Among the entries that follow, count the lines with the word "column" and report the number by itself.

> _EXTRACTED RECORDS_:

- - - - - - -

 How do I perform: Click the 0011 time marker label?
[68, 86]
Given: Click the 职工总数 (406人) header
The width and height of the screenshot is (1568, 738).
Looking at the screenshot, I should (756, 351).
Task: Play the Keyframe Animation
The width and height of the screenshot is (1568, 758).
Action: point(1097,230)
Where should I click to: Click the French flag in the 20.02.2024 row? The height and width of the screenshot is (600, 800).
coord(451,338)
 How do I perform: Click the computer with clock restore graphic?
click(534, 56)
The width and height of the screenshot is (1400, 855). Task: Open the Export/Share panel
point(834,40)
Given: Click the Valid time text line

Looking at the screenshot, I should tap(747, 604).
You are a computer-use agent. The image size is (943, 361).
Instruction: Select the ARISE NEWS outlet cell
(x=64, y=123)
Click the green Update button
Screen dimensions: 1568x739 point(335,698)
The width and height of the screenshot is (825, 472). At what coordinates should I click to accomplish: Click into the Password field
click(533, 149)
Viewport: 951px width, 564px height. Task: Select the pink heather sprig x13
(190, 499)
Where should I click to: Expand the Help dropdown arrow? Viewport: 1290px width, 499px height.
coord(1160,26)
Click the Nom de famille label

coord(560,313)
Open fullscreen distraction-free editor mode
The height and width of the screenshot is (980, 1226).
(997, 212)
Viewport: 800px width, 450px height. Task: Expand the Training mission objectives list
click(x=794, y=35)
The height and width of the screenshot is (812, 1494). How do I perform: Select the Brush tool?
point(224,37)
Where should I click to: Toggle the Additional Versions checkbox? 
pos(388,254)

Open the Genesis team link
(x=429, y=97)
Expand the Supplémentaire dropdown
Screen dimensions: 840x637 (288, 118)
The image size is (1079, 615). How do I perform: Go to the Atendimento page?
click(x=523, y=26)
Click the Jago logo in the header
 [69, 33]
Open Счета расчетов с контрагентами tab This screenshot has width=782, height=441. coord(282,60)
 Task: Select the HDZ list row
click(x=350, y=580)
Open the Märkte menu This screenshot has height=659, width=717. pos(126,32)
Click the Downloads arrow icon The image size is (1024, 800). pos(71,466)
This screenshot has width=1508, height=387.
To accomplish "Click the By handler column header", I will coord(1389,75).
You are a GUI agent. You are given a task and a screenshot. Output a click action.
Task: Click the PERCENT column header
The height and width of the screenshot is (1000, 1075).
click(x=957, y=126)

- - - - - - -

> _WRITTEN RESPONSE_: 2